At a high-level, diagonalization is possible because of two key properties.

Turing machines always have efficient representations as strings.
The universal simulation of any Turing machine given its efficient representation as a bit string does not examine the inner workings of the machine.

In the machines $D$ and $M_{A}$ above, the machine $D$ simulates $M_{A}$ obliviously: it does not even need to look at what $M_{A}$ is doing, it does not care about the internal mechanisms of $M_{A}$ . Thus, $D$ is treating $M_{A}$ as a black-box: it gives $M_{A}$ some input and $M_{A}$ gives $D$ some output.

Oracle Turing Machines

We can abstract these two properties and define oracle Turing machines. These are special Turing machines with an additional oracle tape, and access to some oracle $O$ . We denote this as $M^{O}$ . The machine $M^{O}$ can query $O (x)$ for any input $x$ in a single computation step, and $O (x)$ writes the output to the special oracle tape in this single computation step.

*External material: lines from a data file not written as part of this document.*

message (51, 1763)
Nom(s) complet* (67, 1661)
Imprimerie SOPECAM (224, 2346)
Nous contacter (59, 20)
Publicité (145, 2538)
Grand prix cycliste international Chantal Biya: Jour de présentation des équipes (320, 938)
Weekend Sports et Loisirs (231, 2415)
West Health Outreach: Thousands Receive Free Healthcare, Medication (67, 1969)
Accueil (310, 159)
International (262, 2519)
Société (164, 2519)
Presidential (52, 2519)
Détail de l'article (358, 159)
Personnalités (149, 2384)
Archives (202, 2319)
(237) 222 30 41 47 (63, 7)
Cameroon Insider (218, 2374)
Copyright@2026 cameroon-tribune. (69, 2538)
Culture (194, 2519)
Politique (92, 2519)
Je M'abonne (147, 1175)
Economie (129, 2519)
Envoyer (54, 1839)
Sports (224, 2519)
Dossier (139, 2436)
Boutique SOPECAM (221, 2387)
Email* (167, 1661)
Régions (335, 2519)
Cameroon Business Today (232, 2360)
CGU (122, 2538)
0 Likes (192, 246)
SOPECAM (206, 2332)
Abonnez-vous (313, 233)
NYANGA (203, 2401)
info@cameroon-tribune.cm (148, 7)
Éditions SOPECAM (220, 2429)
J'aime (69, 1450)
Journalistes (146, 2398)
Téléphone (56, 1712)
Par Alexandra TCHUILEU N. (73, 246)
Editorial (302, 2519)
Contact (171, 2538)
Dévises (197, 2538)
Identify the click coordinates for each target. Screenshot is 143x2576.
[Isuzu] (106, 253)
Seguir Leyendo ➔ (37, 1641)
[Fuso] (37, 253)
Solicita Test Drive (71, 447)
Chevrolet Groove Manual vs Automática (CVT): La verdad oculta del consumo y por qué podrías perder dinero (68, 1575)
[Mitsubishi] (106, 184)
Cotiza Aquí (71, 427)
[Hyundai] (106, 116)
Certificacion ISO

For a language $L$ , we let $M^{L}$ denote an oracle Turing machine with an oracle to a decider for the language $L$ . This allows us to define oracle complexity classes.

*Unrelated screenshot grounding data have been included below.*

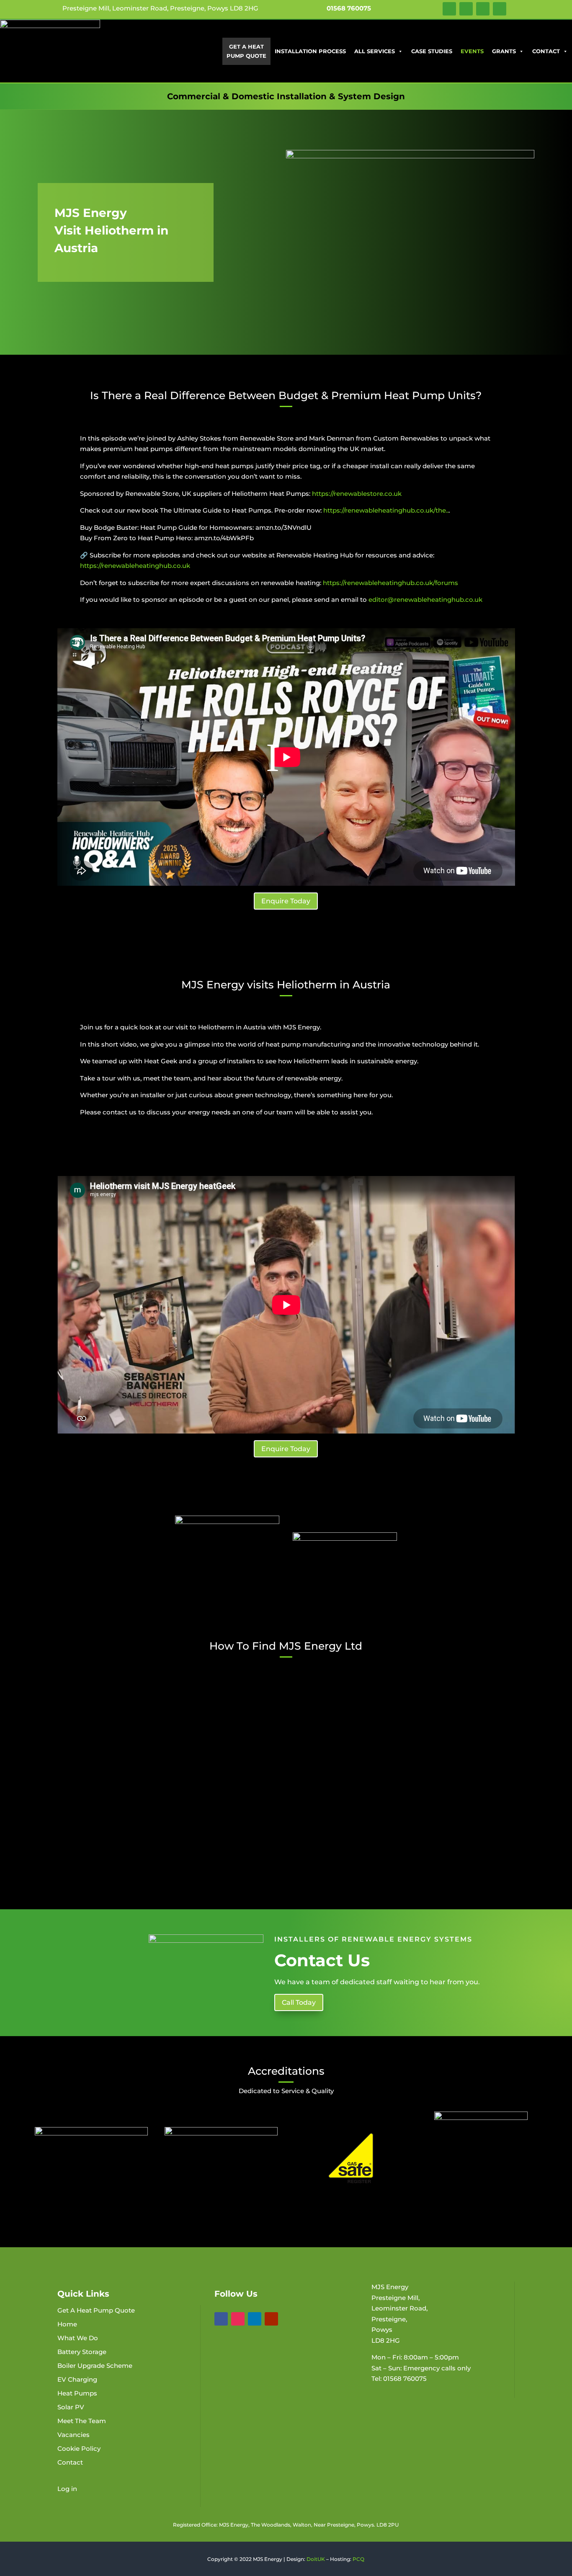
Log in (67, 2489)
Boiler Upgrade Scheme (94, 2366)
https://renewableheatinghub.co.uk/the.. (385, 510)
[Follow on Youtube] (499, 8)
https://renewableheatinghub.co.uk (135, 566)
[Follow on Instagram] (466, 8)
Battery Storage (81, 2352)
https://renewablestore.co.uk (357, 494)
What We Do (77, 2338)
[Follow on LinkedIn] (483, 8)
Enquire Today (285, 901)
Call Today (299, 2002)
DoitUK (316, 2559)
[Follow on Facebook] (449, 8)
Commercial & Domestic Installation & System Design (286, 96)
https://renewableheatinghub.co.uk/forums (390, 583)
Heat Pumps (77, 2393)
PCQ (358, 2559)
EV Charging (77, 2379)
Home (67, 2324)
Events (472, 51)
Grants (504, 51)
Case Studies (431, 51)
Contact (546, 51)
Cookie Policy (78, 2448)
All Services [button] (374, 51)
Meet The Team (81, 2421)
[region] (286, 232)
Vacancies (73, 2435)
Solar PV (70, 2407)
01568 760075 (349, 8)
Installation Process (310, 51)
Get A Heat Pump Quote (246, 51)
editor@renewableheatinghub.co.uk (425, 599)
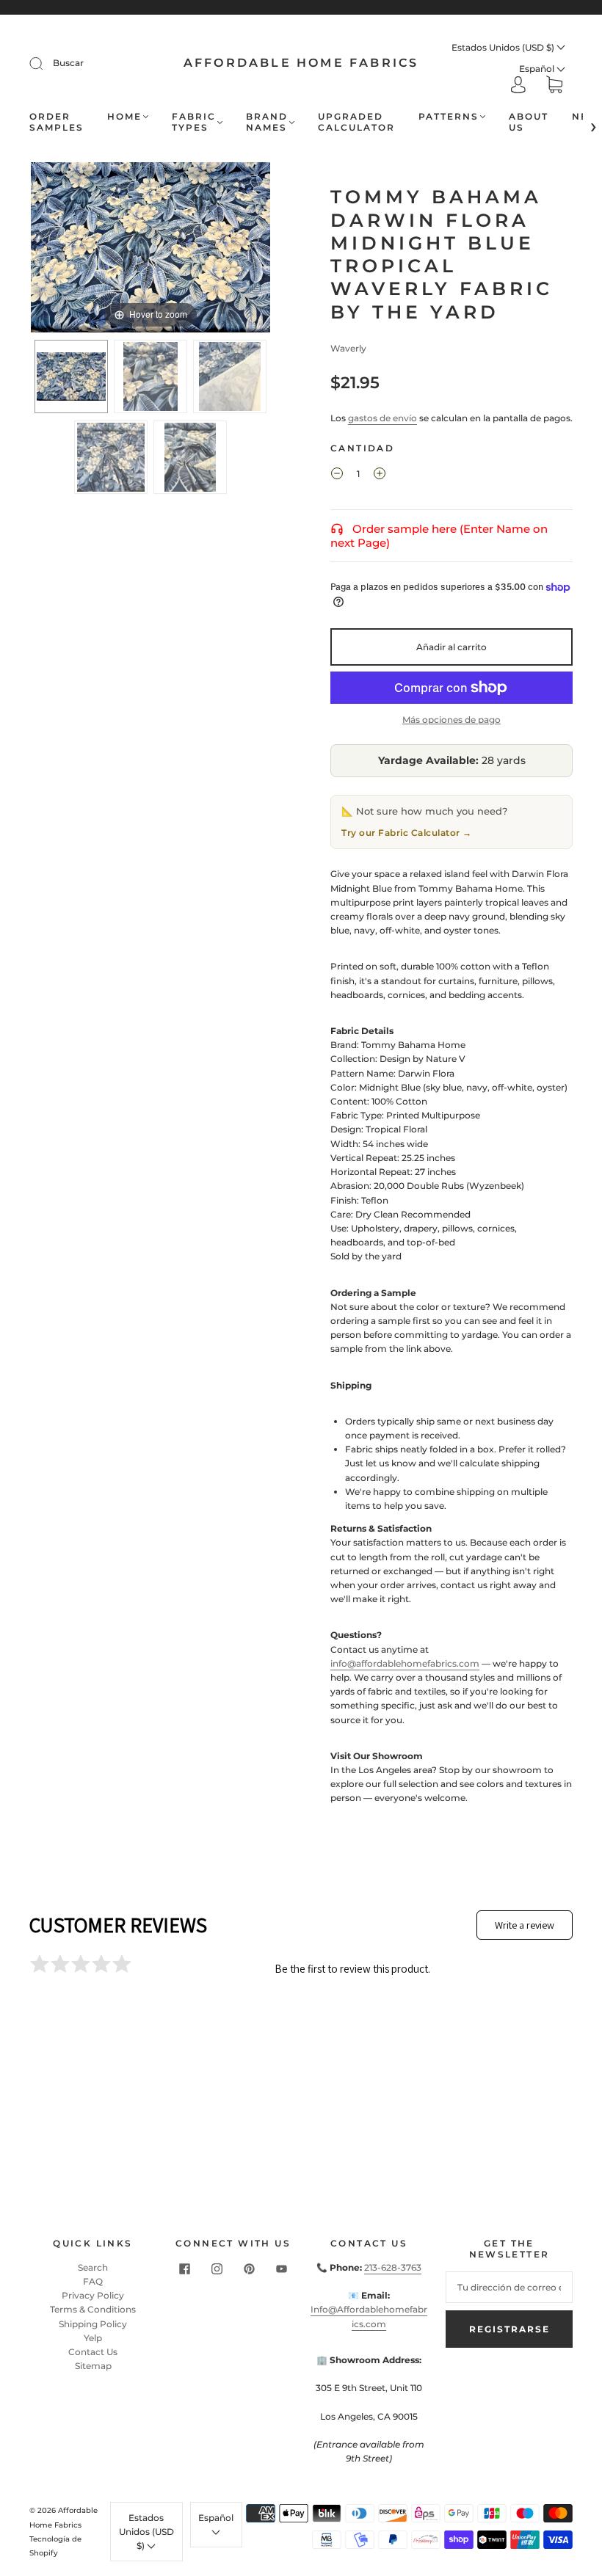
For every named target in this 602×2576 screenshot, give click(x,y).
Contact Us (92, 2351)
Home (124, 116)
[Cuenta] (518, 86)
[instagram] (217, 2269)
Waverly (348, 348)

$P^{L}$ is the set of all languages decidable in deterministic polynomial time relative to the oracle/language $L$ .
$NP^{L}$ is the set of all languages decidable in non-deterministic polynomial time relative to the oracle/language $L$ .

As a concrete example, $P^{SAT}$ is the set of all languages decidable by a deterministic polynomial-time oracle Turing machine with oracle access to a decider for SAT. That is, $SAT (ϕ) = 1$ if and only if $ϕ$ is a satisfiable formula. Recall the complement language of SAT: $\overline{SAT}$ is the set of all unsatisfiable formula $ϕ$ .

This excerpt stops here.